Teacher Walkout Ignores North Carolina’s Crisis of Student Achievement
A clenched fist. Take one look at the logo for North Carolina’s May 1 teacher walkout and you get the message being sent by activist educators and the main organizer of the protest, the state affiliate of the National Education Association (NEA), the country’s largest teacher union.
For a second year, those aligned with the North Carolina Association of Educators (NCAE) insist on creating school-day hardship for hundreds of thousands of parents and kids. They’re taking delight in their disruption, keeping a tally of closed public school districts for the aptly named “All Out for Public Education” demonstration. Each new addition is cheered. “So why shut down the schools?” asks an activist in an April 21 letter to the editor of the Raleigh News & Observer. “To tell the state and the nation that there is a public school crisis right now in our state.”

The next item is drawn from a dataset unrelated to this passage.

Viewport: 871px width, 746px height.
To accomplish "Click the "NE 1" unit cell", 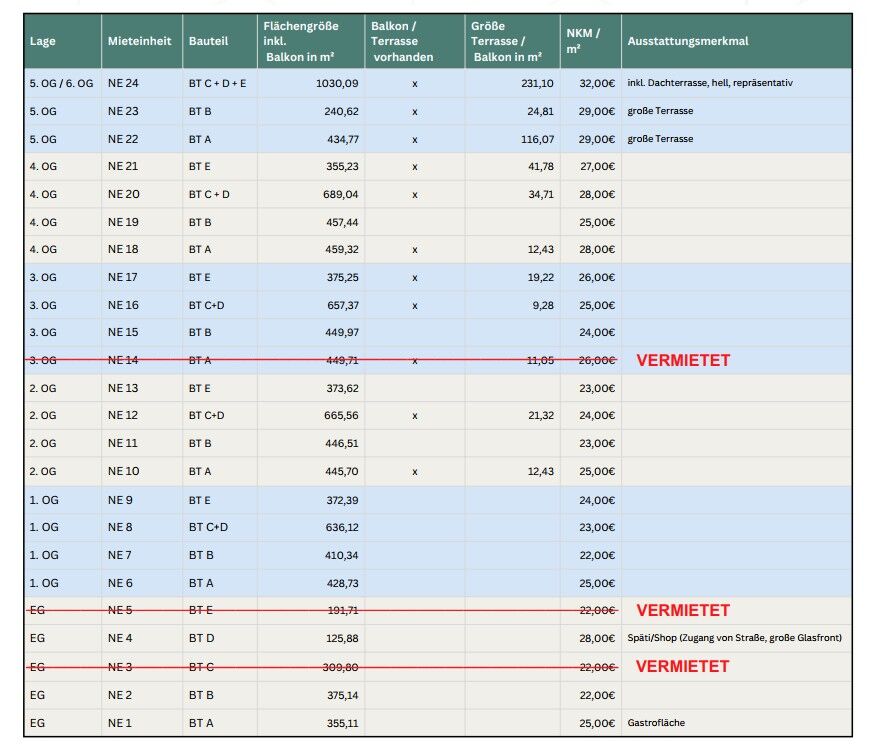I will [120, 722].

That’s true. But our crisis has little to do with the list of demands union officials have published in advance of the walkout. Those who think so have sadly missed the point of being an educator. Look into the eyes of a child who can’t read her book or solve her math equation, and you will come face to face with North Carolina’s education crisis. Student achievement is dismal and has been for years. NCAE/NEA demands for money and power will do little to improve the achievement prospects for these fragile kids.
Results from state achievement tests administered last year show that only 56 percent of elementary and middle school students were proficient in math, and just 57 percent were proficient in reading. Since 2014, math proficiency has increased by just over 5 percentage points, but reading has gained only a single percentage point.
That’s not the worst of it. A mere 42 percent of economically disadvantaged elementary and middle school students are proficient in reading, and around the same percentage reached math proficiency. Shockingly, only around four of 10 African-American students in elementary and middle school grades are proficient in reading and math. Within both these subgroups, far fewer earn scores that equate to college and career readiness. Think of what’s ahead – and not ahead — for these boys and girls as they become men and women.
This crisis of our kids seems lost on activists who drown out the voices of those who do see the real issue. Rather than invite collaboration by presenting a list of measures to jumpstart achievement and restore hope to our most vulnerable, union leaders published a list of demands that would cost billions to implement and likely have negligible effects on performance.
Among the items on the list, they ask state legislators to provide a $15 minimum wage for all school personnel, 5 percent raise for all support staff, teachers, and administrators, and a 5 percent cost-of-living adjustment for retirees. The minimum wage and employee raises would require over half a billion dollars in new state spending each year. And a 5 percent cost-of-living adjustment for retirees would add $240 million a year, plus add a $2.5 billion unfunded liability to the state’s retirement system.
The NCAE also demands the state legislature restore advanced degree compensation discontinued in 2013, a reform supported by decades of empirical research that consistently found teachers with master’s degrees were no more effective than those without. Rather than reward a select group of teachers with the credential, lawmakers in the Republican legislative majority redirected that funding to boost teacher pay for all teachers. After five consecutive years of base salary increases, North Carolina’s average teacher salary reached nearly $54,000 this year, a 20 percent increase over that period. At the same time, state-funded health insurance and pension contributions have surged. A sixth consecutive teacher pay hike is almost guaranteed.
What about the kids being left behind? What about their tax-paying parents? These massive union-backed demands would require the General Assembly to impose unconscionable burdens on taxpayers today and for generations to come.
North Carolina activists are feeling emboldened after last year’s walkout, when 42 school districts canceled classes for the "Rally for Respect.” Over 1 million children, two-thirds of the public school students in North Carolina, were told to stay home, creating untold hardships for parents that had to forgo hourly wages to care for their children on what should have been a typical instructional day.
Now the “Rally for Respect” has morphed into a clenched fist rather than an outstretched hand. If denying our most vulnerable kids instruction time is the union blueprint for improving student achievement, they have revealed how out of touch they really are.